Lula desembarcou em Nova York neste domingo (20) para o debate geral da 81ª Assembleia Geral das Nações Unidas. Na terça-feira (22), ele faz o discurso de abertura entre os chefes de Estado, e o presidente dos Estados Unidos, Donald Trump, fala logo em seguida. Não há reunião bilateral marcada entre os dois.
A ordem dos discursos não é acaso nem cortesia do momento: por tradição diplomática que se repete há décadas, o Brasil abre o debate geral, e o país-sede fala na sequência. O que muda este ano é o contexto em que os dois sobem ao palco, com a relação entre Brasília e Washington tensionada e a eleição presidencial brasileira logo adiante.
Antes de embarcar, Lula afirmou que pretende puxar um "bate-papo" com Trump para pedir que os Estados Unidos não se metam na eleição do Brasil. "Não se meta nas eleições no Brasil" foi o resumo que ele deu do recado, em declaração publicada pela CNN Brasil.
Agenda curta, sem reunião oficial com Trump
A viagem é rápida. A chegada foi no domingo, as reuniões bilaterais estão concentradas na segunda-feira (21), e na terça o presidente encontra o secretário-geral da ONU, António Guterres, antes de discursar. A volta ao Brasil está prevista para o mesmo dia.
Sobre um eventual encontro com Trump, o Itamaraty não informou expectativa de reunião formal. No Planalto, a hipótese que se trabalha é a de um contato informal de bastidor, do tipo que acontece quando dois presidentes discursam em sequência e circulam pelos mesmos corredores.

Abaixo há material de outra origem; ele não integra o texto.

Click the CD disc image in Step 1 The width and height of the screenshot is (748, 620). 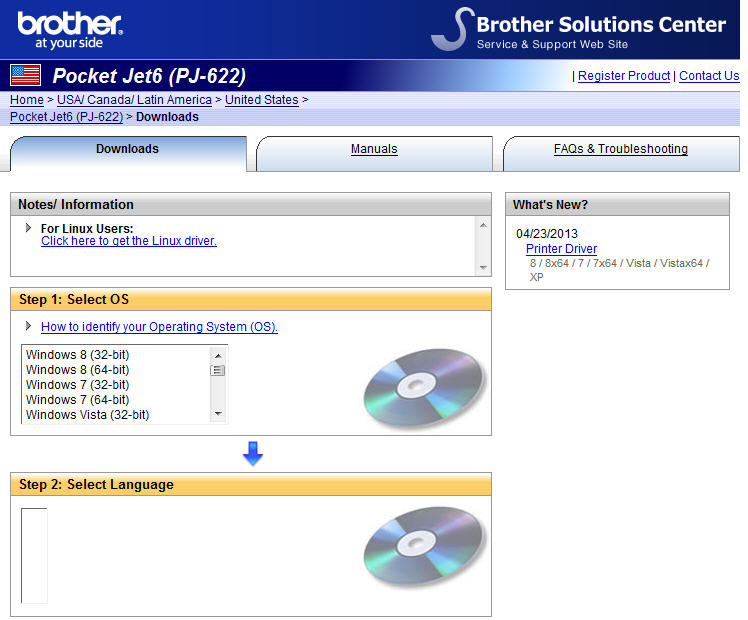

Na segunda-feira entra na agenda um encontro com o prefeito de Nova York, Zohran Mamdani, que pediu a reunião. A Agência Brasil registrou que o Itamaraty confirmou o pedido do prefeito; a CNN Brasil já tratou o encontro como agendado, na residência do Brasil junto à ONU. A delegação brasileira inclui o chanceler Mauro Vieira e os ministros Esther Dweck, Eloy Terena e Rachel Barros de Oliveira.
No discurso, a expectativa é de um texto ancorado em soberania nacional, multilateralismo e não intervenção em assuntos internos, além de reforma do Conselho de Segurança, crime organizado transnacional, COP30, regulação de plataformas digitais e inteligência artificial, e segurança alimentar.
O atrito que chega junto com a viagem
A cinco dias do discurso, o governo americano abriu uma frente nova de desgaste. Em relatório anual enviado ao Congresso dos Estados Unidos em 15 de setembro, Trump afirmou que o governo brasileiro não conseguiu enfrentar o Primeiro Comando da Capital e o Comando Vermelho, e que essas facções transformaram o país em centro dos fluxos globais de cocaína.
O peso da acusação vem de uma decisão anterior: em maio, os Estados Unidos designaram os dois grupos como organizações terroristas estrangeiras, com efeito a partir de 5 de junho. A designação amplia o alcance das sanções americanas sobre pessoas e empresas apontadas como ligadas às facções.
O Ministério da Justiça e Segurança Pública rejeitou a avaliação. Citou a Lei Antifacção, de março deste ano, o programa Brasil Contra o Crime Organizado, lançado em maio, e as operações federais em curso. Lembrou também que segue aguardando resposta americana às propostas entregues por Lula em 7 de maio, em Washington, sobre lavagem de dinheiro, troca de inteligência e tráfico de armas.
Na leitura da equipe diplomática brasileira, a acusação sobre crime organizado é uma fórmula que traz embutidos outros interesses.
Por que isso interessa a quem mora nos Estados Unidos
Para o brasileiro que vive aqui, a temperatura dessa relação não é assunto de noticiário distante. Ela aparece no preço do produto brasileiro que chega ao mercado, no tratamento dado a quem viaja entre os dois países e no ritmo de assuntos consulares que dependem de entendimento entre os governos.
Soma-se a isso o calendário eleitoral brasileiro, que mobiliza a comunidade no exterior e faz do tom adotado em Nova York um indicador do que vem pela frente na campanha.
A 81ª sessão da Assembleia Geral começou em 8 de setembro e vai até setembro de 2027, sob o tema "Restaurando a confiança, administrando a transformação: uma ONU que entrega para todos", com presidência de Khalilur Rahman, de Bangladesh.
O horário exato do discurso de Lula na terça ainda não estava disponível em material oficial acessível até a publicação desta matéria. A transmissão da Assembleia é aberta pela própria ONU.